● SOURCE:
Data Analytics

The democratization of data and insights: Expanding machine learning access

November 16, 2020

Sudhir Hasbe

Sr. Director of Product Management, Google Cloud

Ryan Lippert

Product Manager

In the first blog in this series, we discussed how data availability, data access, and insight access have evolved over time, and what Google Cloud is doing today to help customers democratize the production of insights across organizational personas. In this blog we’ll discuss why artificial intelligence (AI) and machine learning (ML) are critical to generating insights in today’s world of big data, as well as what Google Cloud is doing to expand access to this powerful method of analysis.

A report by McKinsey highlights the stakes at play: by 2030, companies that fully absorb AI could double their cash flow, while companies that don’t could see a 20% decline. ML and AI have traditionally been seen as the domain of experts and specialists with PhDs, so it’s no surprise that many business leaders frame their ML goals around HR challenges: creating new departments, hiring new employees, developing retaining programs for the existing workforce, and so on. But this isn’t the way it has to be. At Google Cloud, we’re focused not only on making the experts more efficient but also driving ML capabilities into the day-to-day work for anyone who works with data.

For experts, the traditional ML audience, we’ve built an entire suite of tools. Our AI Platform makes it easy for them to rapidly iterate and turn ideas to deployment efficiently. Across ML teams, AI Hub makes it easier to collaborate with teammates to avoid duplicating work streams and get work done faster. Finally, TensorFlow Enterprise delivers supported and scalable TensorFlow in the cloud, directly from the leading contributors to the OSS project (us!). Making existing experts nimbler and faster helps them increase their output, which expands access to ML within an organization.

However, to truly integrate ML throughout an entire organization, we need to create tools that more personas can use to drive actionable insights. Let’s take a look at what Google Cloud is doing to democratize ML across three key personas: data analysts, developers, and data engineers.

● TASK INSTRUCTIONS:
List the tools that the blog post on expanding machine learning access says Google Cloud has built for experts.

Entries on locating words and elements
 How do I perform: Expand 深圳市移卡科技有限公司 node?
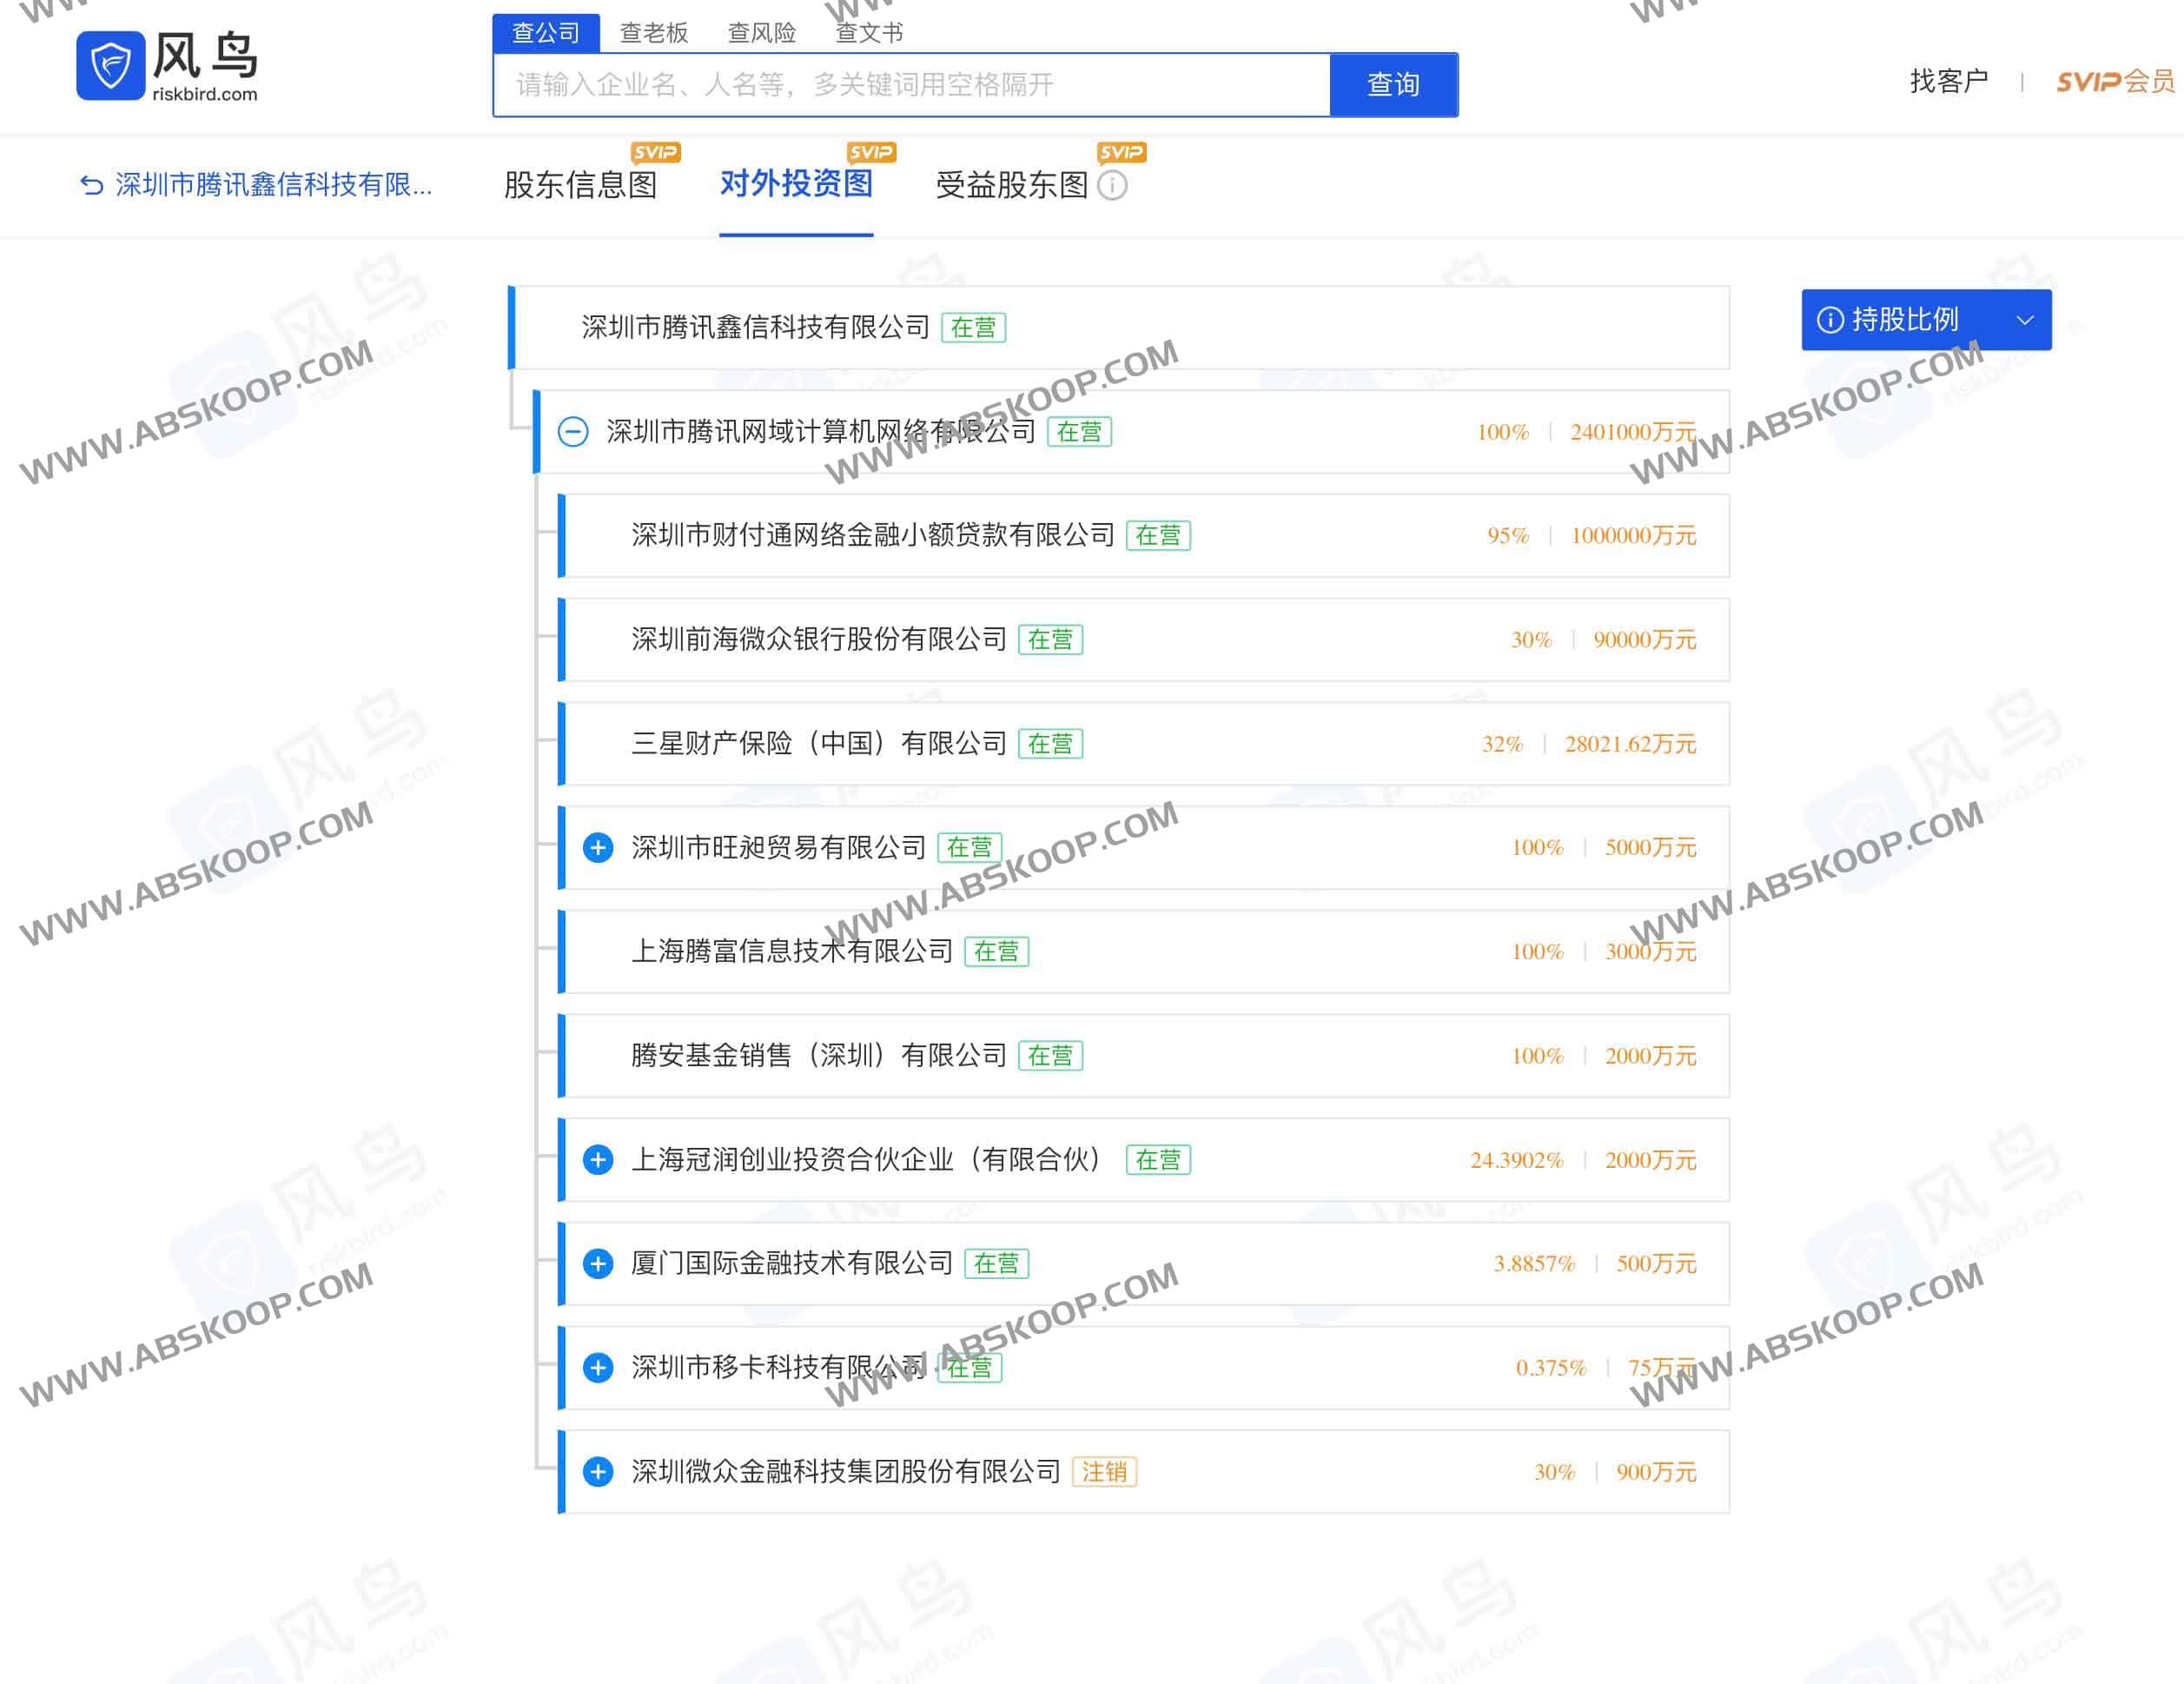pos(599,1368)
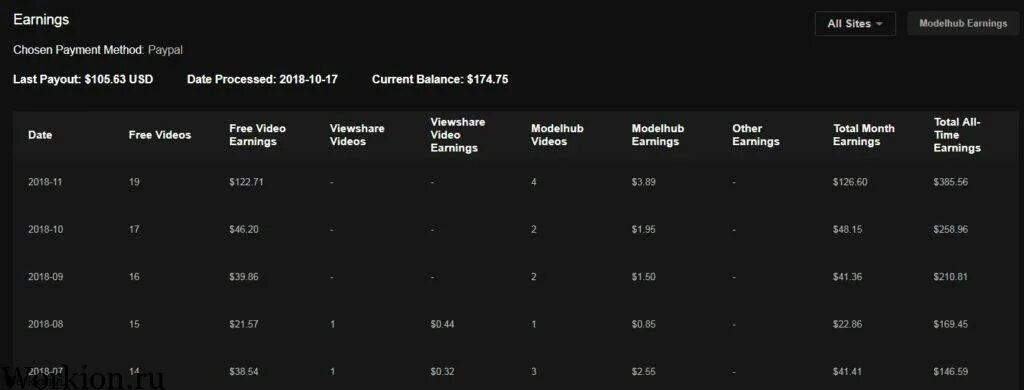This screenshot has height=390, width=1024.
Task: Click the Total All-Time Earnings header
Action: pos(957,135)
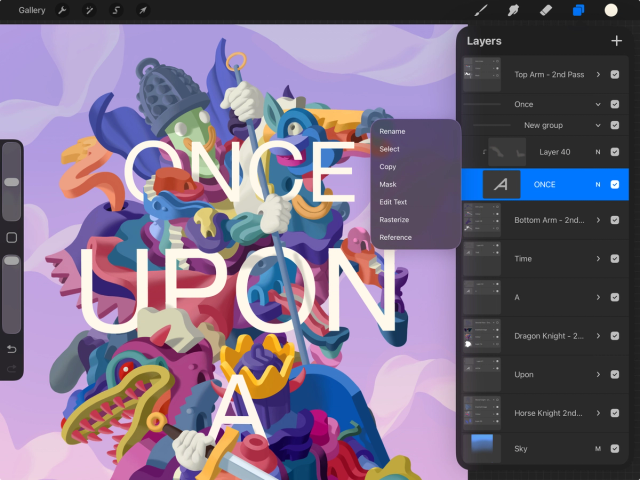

● CORRECT RESPONSE:
AI Platform, AI Hub, TensorFlow Enterprise